Alibaba is just one of a slew of ambitious Chinese tech companies that has been at the forefront of the convergence between China and America. What they have in common is a birthplace that’s more crucible than cradle. This year, the Chinese box office will likely eclipse the U.S.’S. So too could the value of venture-backed investments in China, which approached $50 billion last year (up 943% since 2013). China now ties or tops the U.S. market in online retail, mobile device sales, digital payments, gaming, renewable energy investments, and more. With more than half of its 1.37 billion citizens online, 90% of them via smartphone, China has seen an explosion of tech behemoths and upstarts driving innovation hubs like Beijing and Shenzhen to become more hypercompetitive than even Silicon Valley.
Less than a decade ago, China’s reputation was for spinning out shameless copycats of Western products, but today the model has been flipped. Spurred by an influx in VC dollars and talent, increased product sophistication, and a market maturing to meet the unique demands of China’s population, “you ended up with this different evolution from the rest of the world, a continental internet broken off from the Pangaea, which led to different interfaces, different market dynamics,” says Calvin Chin, CEO of Shanghaibased accelerator Transist Impact Labs. Then things really picked up steam. “Imagine The Hunger Games,” says Connie Chan, a partner at Andreessen Horowitz who analyzes the Chinese technology industry. “[It comes down to] the sheer size [of the country]. For any one company in the U.S., there might be 10 equivalents in China. In order to survive, you have to iterate that much faster.”
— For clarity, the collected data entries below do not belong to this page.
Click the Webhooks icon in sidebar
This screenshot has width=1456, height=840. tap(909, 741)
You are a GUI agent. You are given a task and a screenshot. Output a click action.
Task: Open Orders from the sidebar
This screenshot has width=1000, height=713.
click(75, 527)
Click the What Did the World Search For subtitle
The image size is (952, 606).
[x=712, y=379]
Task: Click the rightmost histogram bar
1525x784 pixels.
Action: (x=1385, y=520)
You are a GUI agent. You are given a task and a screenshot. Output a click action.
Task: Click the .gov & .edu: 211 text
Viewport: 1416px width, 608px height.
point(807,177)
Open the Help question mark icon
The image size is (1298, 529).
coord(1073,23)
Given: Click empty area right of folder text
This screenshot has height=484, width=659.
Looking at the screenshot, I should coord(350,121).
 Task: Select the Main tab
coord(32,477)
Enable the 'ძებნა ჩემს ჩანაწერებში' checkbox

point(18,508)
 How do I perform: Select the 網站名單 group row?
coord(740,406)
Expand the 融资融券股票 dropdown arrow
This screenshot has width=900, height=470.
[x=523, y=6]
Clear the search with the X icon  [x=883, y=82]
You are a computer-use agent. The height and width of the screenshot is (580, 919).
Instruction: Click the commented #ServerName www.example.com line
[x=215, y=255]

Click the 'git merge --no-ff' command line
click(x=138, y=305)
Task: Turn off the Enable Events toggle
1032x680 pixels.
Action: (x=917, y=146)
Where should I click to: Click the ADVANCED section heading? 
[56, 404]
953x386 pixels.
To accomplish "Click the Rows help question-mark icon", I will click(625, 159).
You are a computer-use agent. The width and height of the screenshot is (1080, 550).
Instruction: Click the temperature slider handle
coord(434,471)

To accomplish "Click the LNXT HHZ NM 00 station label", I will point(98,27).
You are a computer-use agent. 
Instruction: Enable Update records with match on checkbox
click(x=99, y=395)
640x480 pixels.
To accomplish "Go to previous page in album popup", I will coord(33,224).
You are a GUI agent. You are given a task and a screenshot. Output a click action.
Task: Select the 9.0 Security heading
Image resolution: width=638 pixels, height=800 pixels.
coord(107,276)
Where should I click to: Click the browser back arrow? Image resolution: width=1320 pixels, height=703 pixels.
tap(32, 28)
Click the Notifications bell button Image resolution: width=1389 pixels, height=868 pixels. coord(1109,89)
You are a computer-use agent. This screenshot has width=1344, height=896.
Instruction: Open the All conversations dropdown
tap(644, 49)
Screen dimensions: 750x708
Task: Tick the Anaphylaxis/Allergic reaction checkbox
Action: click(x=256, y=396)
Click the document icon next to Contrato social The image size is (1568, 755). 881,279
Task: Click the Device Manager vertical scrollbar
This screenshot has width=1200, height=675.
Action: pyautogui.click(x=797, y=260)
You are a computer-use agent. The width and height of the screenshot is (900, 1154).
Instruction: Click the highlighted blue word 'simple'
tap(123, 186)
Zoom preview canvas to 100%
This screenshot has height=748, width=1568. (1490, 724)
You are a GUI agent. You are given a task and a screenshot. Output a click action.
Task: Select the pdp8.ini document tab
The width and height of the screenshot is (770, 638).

This kind of rivalry has catapulted social media platforms Wechat and Alipay well past their American counterparts. When Wechat, which is owned by Tencent, launched six years ago, it was a mere chat app, while Alibaba’s Alipay basically acted as a Paypal for the company’s e-commerce marketplaces. But in fewer than two years, Wechat gained 200 million users, and soon expanded into mobile payments, a move that Alibaba’s Ma called a “Pearl Harbor attack” on his company. The fierce competition led to a spree of innovations, which, by 2015, had propelled China’s mobile-transaction volume ahead of the U.S.’S, to $235 billion, and morphed Wechat and Alipay into services that have become the envy of Facebook, Google, and Snapchat. Hundreds of millions of Chinese consumers now depend on these all-in-one apps to do, well, everything: interact with friends; pay for cabs and utility bills; book hotels, flights, and even dentist appointments; find love; and read news.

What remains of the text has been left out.